____ Lesetext

Meldung 16. Mai 2023

Die finanziellen Herausforderungen der Gesetzlichen Kranken- und Pflegeversicherung sind offenkundig. Wie die Bundespolitik ihnen begegnet, ist unzulänglich – darin waren sich Vertreter von GKV, PKV, Landespolitik und Wissenschaft auf einer Veranstaltung einig. Gebraucht werden nachhaltige Reformen.

________
____ Gesammeltes Material

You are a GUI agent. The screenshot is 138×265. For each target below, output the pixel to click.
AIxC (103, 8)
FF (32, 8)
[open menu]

________

Aufgaben:
(a) Vertreter welcher Bereiche waren sich laut dem Lesetext auf der Veranstaltung einig?
(b) Geben Sie aus dem Lesetext die Passage von „Die finanziellen Herausforderungen“ bis einschließlich „werden nachhaltige Reformen.“ wortgetreu wieder.
Das Material steht für sich und gehört nicht zum Lesetext.

Antworten:
(a) Vertreter von GKV, PKV, Landespolitik und Wissenschaft.

(b)
Die finanziellen Herausforderungen der Gesetzlichen Kranken- und Pflegeversicherung sind offenkundig. Wie die Bundespolitik ihnen begegnet, ist unzulänglich – darin waren sich Vertreter von GKV, PKV, Landespolitik und Wissenschaft auf einer Veranstaltung einig. Gebraucht werden nachhaltige Reformen.